Problem requirements
Return exactly and only these lines: the first of the listing through the one containing "399x312 pixels.".

Information given
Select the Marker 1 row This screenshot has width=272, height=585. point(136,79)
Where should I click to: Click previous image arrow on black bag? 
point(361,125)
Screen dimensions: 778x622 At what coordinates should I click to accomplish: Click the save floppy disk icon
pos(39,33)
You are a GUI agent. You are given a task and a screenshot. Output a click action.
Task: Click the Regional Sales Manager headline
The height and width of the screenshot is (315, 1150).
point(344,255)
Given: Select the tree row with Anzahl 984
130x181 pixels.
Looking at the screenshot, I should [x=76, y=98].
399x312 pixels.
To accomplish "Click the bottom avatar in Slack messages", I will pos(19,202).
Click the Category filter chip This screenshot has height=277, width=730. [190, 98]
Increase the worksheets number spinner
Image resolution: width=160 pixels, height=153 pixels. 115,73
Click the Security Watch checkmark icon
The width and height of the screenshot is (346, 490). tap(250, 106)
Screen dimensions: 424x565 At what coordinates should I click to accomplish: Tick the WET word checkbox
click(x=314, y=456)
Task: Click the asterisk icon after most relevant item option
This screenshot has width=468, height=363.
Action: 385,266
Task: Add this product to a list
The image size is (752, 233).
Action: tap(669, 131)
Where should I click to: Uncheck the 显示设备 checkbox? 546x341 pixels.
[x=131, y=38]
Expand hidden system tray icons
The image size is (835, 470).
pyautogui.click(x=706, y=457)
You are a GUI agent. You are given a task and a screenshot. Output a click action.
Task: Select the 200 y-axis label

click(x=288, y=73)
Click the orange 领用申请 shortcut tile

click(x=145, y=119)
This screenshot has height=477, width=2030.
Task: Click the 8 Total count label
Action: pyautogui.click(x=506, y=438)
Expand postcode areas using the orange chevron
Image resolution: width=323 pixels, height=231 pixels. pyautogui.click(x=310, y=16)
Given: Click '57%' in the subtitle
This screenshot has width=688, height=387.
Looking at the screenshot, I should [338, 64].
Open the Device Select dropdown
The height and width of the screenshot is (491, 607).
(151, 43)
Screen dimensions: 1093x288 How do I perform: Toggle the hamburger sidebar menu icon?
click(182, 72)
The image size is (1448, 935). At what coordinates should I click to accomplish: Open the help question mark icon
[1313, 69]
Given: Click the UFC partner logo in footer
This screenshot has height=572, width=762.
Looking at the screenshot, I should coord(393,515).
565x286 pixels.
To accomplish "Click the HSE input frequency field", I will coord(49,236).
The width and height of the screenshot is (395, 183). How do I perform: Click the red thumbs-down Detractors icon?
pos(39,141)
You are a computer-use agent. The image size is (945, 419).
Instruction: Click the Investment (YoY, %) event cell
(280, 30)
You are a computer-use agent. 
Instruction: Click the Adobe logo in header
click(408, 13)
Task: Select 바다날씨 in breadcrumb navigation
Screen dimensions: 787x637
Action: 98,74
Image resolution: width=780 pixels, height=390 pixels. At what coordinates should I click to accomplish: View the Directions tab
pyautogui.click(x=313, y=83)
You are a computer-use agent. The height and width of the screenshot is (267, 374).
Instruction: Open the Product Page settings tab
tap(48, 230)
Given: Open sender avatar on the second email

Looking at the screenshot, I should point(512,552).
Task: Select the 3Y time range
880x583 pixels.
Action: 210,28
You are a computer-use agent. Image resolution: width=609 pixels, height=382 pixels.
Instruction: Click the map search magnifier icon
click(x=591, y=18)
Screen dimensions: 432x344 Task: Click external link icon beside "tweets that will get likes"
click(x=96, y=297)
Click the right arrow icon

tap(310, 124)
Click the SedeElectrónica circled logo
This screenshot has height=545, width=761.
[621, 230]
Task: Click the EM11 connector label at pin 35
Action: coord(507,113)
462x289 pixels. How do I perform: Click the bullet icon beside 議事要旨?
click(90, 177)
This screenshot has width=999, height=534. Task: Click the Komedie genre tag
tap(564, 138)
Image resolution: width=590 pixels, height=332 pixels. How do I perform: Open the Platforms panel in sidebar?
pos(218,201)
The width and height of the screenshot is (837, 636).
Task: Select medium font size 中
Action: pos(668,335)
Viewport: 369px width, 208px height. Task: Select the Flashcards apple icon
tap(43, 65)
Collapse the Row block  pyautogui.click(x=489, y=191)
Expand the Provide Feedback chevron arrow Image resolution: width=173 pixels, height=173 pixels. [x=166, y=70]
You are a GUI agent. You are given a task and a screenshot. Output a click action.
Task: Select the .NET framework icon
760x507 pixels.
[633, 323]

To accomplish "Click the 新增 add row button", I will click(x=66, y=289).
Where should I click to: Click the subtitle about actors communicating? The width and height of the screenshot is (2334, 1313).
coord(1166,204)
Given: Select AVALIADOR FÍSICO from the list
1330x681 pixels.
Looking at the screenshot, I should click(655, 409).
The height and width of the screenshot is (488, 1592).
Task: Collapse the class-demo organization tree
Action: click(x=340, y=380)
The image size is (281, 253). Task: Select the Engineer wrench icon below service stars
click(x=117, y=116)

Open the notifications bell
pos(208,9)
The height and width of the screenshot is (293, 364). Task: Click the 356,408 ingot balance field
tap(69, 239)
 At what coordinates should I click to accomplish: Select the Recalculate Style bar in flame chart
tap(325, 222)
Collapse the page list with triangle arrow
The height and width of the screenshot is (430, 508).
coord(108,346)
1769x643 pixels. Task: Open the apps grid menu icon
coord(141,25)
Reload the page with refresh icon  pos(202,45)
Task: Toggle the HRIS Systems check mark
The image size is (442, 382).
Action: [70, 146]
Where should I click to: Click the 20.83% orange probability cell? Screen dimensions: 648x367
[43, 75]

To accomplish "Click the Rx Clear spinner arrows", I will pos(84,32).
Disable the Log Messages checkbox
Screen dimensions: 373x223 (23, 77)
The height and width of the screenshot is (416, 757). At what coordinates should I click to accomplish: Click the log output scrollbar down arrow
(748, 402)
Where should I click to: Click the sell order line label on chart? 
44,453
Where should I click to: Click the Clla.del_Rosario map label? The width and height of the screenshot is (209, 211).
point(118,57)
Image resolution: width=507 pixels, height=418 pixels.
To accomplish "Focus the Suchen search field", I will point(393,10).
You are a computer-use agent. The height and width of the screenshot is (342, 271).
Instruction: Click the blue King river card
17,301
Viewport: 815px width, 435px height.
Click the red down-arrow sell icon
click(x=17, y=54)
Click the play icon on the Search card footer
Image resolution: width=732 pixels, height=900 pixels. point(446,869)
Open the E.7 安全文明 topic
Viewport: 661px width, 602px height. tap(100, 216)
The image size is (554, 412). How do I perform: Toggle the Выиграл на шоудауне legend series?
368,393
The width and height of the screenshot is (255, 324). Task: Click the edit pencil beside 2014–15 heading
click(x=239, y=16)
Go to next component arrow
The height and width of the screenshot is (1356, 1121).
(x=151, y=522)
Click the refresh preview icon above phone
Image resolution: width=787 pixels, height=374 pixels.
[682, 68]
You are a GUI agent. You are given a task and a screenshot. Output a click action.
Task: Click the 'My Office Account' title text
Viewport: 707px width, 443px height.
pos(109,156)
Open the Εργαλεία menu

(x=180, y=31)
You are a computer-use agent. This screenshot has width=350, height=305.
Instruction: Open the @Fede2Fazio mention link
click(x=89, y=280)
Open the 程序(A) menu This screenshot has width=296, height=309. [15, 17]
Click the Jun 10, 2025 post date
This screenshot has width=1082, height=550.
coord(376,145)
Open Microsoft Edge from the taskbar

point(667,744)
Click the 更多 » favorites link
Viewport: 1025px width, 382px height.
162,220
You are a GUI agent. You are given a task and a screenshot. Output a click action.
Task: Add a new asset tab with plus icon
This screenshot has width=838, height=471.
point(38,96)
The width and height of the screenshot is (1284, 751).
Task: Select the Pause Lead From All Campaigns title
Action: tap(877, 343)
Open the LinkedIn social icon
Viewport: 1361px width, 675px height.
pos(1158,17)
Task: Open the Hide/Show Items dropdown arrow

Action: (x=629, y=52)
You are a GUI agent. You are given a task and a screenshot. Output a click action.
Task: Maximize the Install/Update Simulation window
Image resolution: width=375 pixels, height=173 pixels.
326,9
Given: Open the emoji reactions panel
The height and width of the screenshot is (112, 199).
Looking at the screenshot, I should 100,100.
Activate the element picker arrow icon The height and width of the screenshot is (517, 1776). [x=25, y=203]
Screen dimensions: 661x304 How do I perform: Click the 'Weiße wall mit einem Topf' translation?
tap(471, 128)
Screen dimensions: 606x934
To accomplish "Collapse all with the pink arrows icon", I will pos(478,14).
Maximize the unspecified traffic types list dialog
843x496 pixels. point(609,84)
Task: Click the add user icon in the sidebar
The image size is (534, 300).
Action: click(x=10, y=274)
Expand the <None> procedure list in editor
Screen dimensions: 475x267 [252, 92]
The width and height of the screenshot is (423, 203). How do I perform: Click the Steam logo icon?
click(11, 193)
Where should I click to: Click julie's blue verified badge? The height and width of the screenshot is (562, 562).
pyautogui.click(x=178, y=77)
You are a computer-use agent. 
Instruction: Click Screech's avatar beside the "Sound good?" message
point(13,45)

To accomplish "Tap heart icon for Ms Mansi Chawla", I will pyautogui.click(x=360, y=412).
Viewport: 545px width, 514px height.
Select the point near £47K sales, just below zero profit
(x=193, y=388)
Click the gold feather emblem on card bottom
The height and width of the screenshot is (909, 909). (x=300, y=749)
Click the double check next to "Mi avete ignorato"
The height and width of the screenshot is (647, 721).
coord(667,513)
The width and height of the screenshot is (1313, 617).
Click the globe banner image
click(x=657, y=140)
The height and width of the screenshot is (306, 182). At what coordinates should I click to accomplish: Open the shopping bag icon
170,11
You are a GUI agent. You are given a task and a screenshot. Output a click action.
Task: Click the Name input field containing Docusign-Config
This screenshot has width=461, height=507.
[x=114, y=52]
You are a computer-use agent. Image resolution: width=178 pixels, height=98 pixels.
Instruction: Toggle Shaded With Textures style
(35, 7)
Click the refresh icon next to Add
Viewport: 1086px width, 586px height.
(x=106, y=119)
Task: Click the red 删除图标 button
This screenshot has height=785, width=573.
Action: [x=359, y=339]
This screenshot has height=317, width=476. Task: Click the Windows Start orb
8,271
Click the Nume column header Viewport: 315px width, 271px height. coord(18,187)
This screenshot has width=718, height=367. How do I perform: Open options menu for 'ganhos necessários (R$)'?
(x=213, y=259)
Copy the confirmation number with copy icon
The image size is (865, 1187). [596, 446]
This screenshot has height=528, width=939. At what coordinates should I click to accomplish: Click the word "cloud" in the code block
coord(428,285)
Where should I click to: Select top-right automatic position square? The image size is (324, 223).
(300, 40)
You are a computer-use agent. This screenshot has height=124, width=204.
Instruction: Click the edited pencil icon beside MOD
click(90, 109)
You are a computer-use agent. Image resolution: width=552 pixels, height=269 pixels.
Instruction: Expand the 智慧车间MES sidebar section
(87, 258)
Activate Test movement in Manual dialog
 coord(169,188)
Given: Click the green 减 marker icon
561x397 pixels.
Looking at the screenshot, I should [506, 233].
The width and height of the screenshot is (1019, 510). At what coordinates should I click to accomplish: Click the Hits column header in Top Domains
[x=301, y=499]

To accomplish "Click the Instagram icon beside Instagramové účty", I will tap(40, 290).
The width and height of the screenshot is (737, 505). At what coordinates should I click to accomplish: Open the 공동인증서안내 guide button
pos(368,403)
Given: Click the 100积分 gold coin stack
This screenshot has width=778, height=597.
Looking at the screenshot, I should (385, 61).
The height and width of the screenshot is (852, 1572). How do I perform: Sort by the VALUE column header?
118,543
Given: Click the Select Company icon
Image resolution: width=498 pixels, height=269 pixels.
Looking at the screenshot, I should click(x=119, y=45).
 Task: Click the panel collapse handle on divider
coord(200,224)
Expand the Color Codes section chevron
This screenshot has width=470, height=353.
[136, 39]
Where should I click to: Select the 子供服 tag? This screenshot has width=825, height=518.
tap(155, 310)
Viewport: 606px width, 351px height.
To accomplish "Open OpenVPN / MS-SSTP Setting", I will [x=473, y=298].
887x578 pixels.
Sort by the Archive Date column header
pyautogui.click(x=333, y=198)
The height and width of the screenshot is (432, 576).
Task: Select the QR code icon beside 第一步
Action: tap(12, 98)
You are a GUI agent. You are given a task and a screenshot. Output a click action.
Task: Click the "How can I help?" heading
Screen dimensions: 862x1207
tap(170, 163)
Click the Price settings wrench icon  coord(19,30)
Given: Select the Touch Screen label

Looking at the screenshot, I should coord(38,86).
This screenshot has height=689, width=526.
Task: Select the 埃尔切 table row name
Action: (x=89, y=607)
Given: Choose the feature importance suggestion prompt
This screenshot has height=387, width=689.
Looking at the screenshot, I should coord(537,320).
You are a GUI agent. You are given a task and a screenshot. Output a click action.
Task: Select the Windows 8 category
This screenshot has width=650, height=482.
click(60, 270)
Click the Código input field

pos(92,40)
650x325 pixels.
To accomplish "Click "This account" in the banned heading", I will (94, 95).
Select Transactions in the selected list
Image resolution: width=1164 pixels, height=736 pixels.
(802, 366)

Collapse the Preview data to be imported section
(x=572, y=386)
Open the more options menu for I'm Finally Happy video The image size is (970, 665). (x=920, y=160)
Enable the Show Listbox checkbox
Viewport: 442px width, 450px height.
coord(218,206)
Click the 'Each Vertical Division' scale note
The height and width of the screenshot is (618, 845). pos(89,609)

Task result
Select the Marker 1 row This screenshot has width=272, height=585. point(136,79)
Where should I click to: Click previous image arrow on black bag? 
point(361,125)
Screen dimensions: 778x622 At what coordinates should I click to accomplish: Click the save floppy disk icon
pos(39,33)
You are a GUI agent. You are given a task and a screenshot. Output a click action.
Task: Click the Regional Sales Manager headline
The height and width of the screenshot is (315, 1150).
point(344,255)
Given: Select the tree row with Anzahl 984
130x181 pixels.
Looking at the screenshot, I should [x=76, y=98].
399x312 pixels.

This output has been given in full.